Will Lilly's Effient Make It Through FDA Review?

I thought I was going to be able to skip town for the Rose Bowl without needing to bang out another blog before my plane takes off. I was wrong.

Yesterday morning Eli Lilly (LLY) announced what many analysts had been speculating for months was probably going to happen. The company's all-important bloodthinner Effient will be reviewed by an FDA Advisory Committee in early February.

These outside panels of experts are called on to examine drugs — especially if there are questions about safety — and are asked to make recommendations to the FDA about what to do. The agency usually, but not always, takes the advice.

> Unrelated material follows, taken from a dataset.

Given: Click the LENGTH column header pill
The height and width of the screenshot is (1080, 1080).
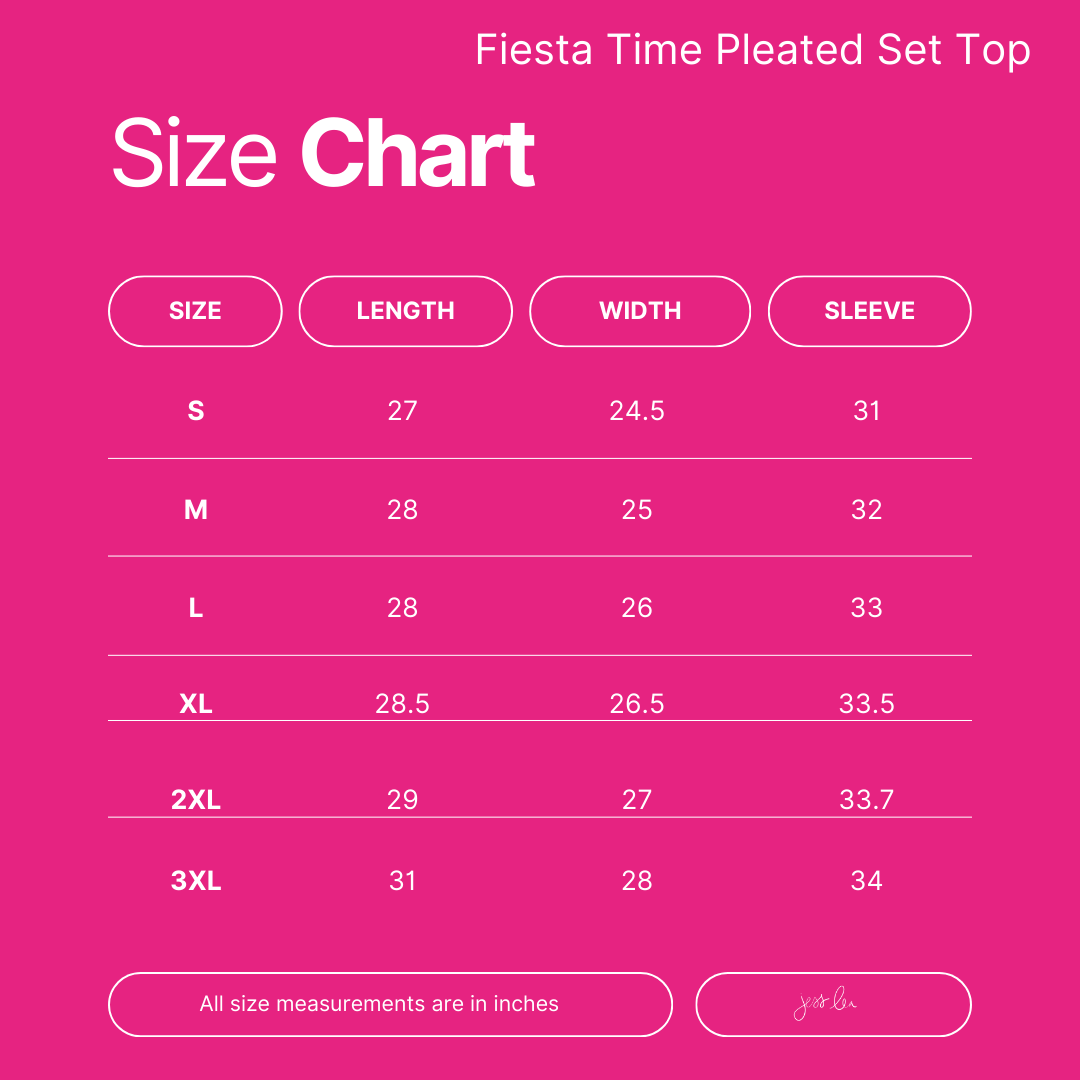Looking at the screenshot, I should pyautogui.click(x=405, y=311).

In this case, there are concerns that Effient may do such a good job thinning the blood of certain patients that they bleed too much.

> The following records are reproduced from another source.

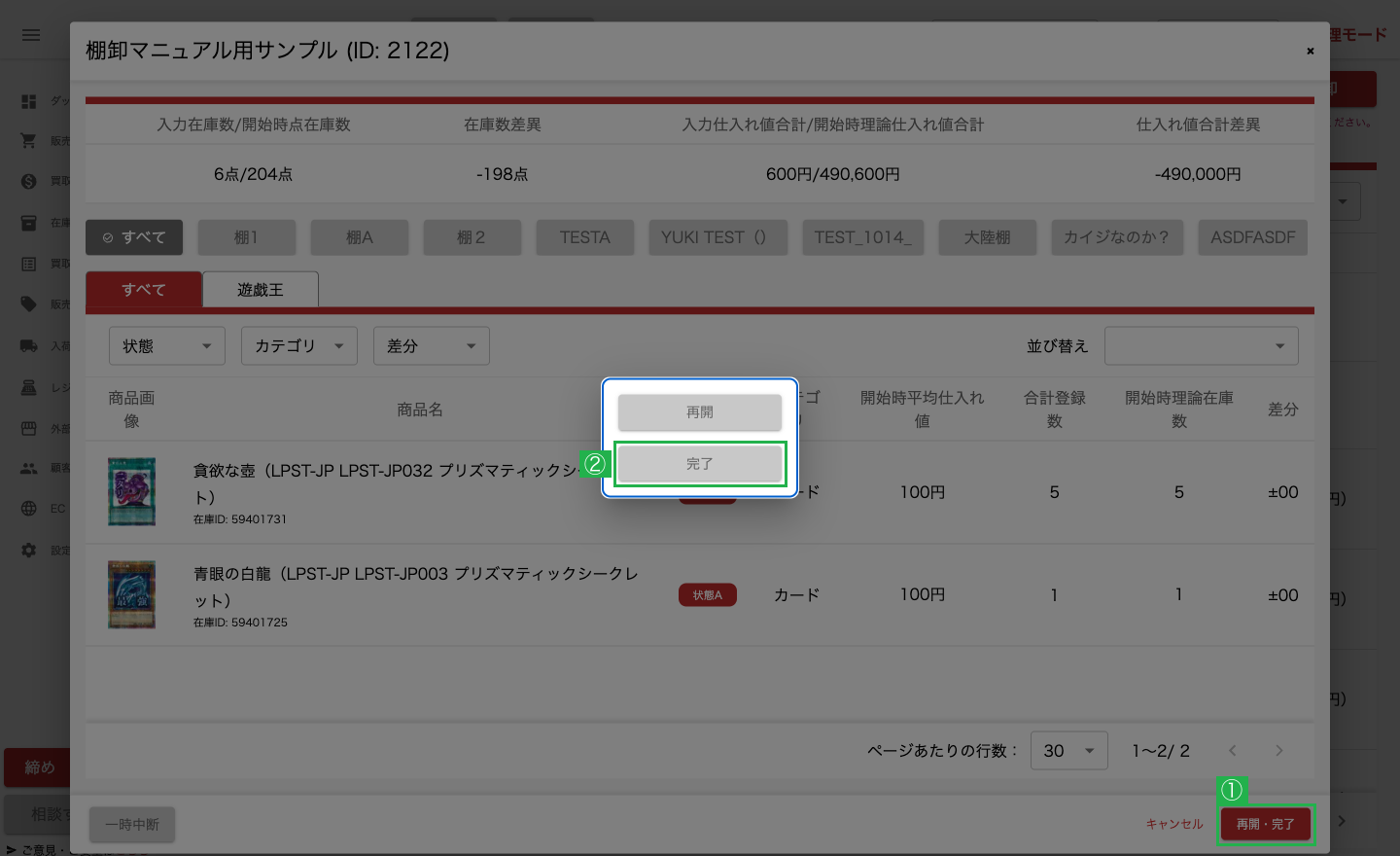Select the dollar coin sidebar icon

[x=29, y=181]
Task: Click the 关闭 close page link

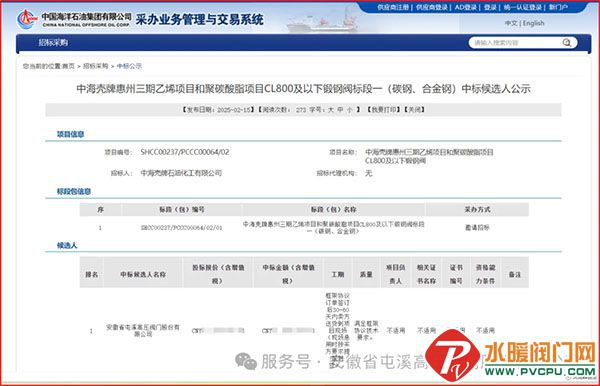Action: pos(414,110)
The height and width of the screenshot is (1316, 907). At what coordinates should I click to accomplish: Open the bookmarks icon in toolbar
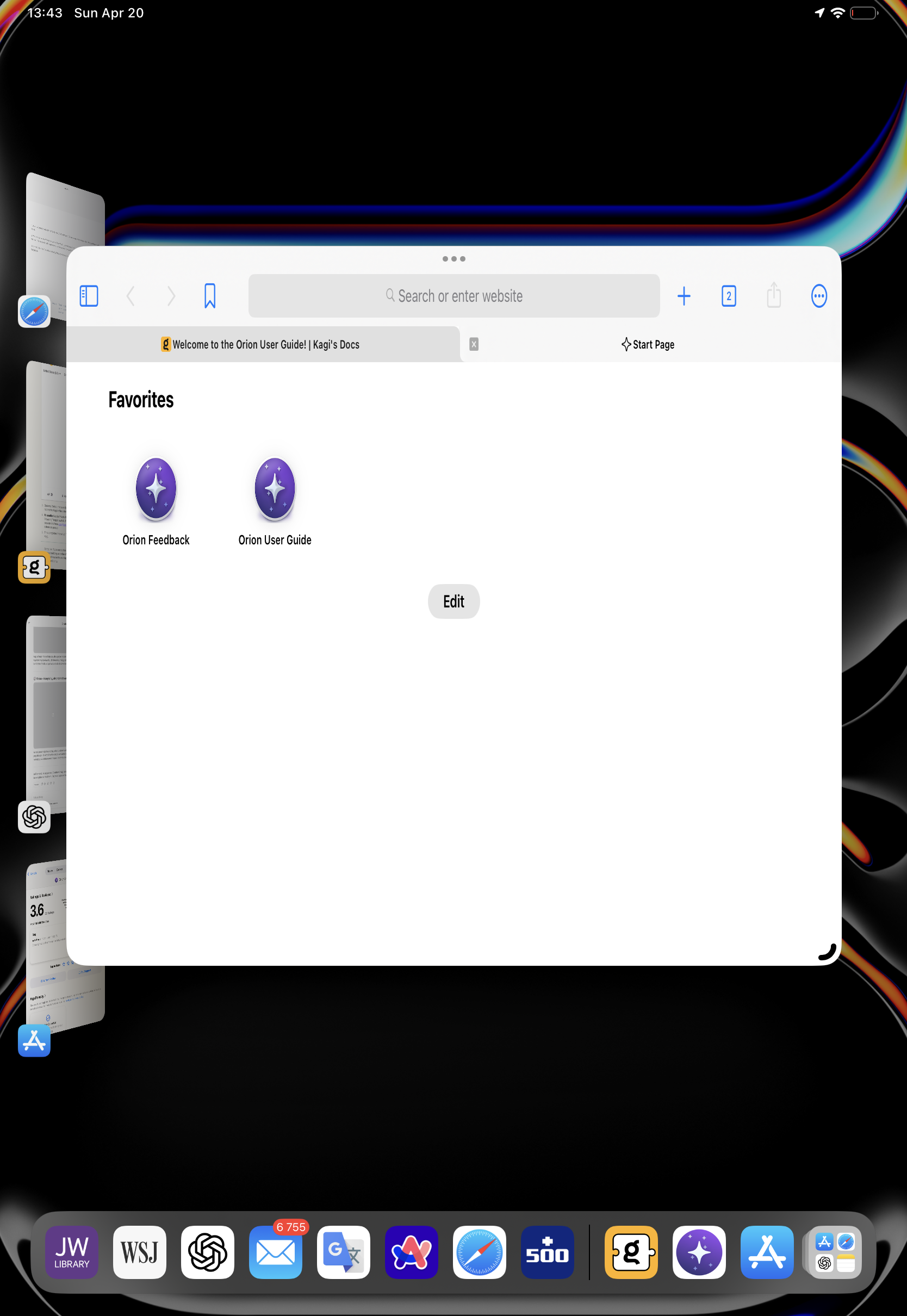210,296
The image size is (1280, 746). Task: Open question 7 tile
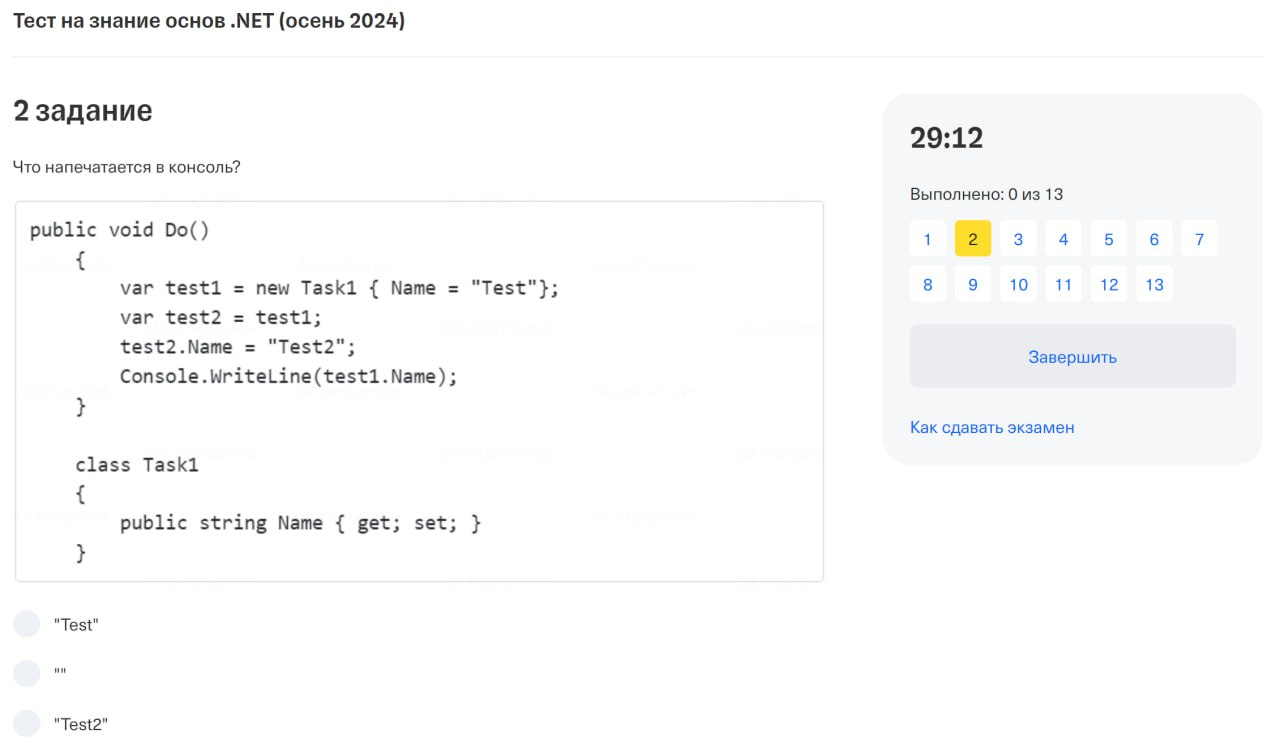pyautogui.click(x=1199, y=239)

In the press release, J. Anthony Ware, M.D., Lilly vice president and cardiovascular/acute care platform leader for Effient, is quoted as saying, "We have full confidence in the data submitted to the FDA and the overall benefit-risk profile of prasugrel, and we look forward to this next step in potentially bringing an important new alternative to the oral antiplatelet market." (Prasugrel is the generic, scientific name for Effient. )

The FDA has already twice delayed making a decision on whether to approve Effient, which it had put on a fast track for action. Lilly has repeatedly said the filing was ginormous -- that if you printed it out, the paper would stack nearly as high as the Empire State building.

Nevertheless, for months now Lilly has been promoting Effient at scientific conferences and in medical publications, saying, "Coming Soon."

Bristol-Myers Squibb (BMY) and Sanofi-Aventis (SNY) are having the last laugh. They own the bloodthinner Plavix, which will get to continue to be the unchallenged 800-pound gorilla in that space for at least a little while longer.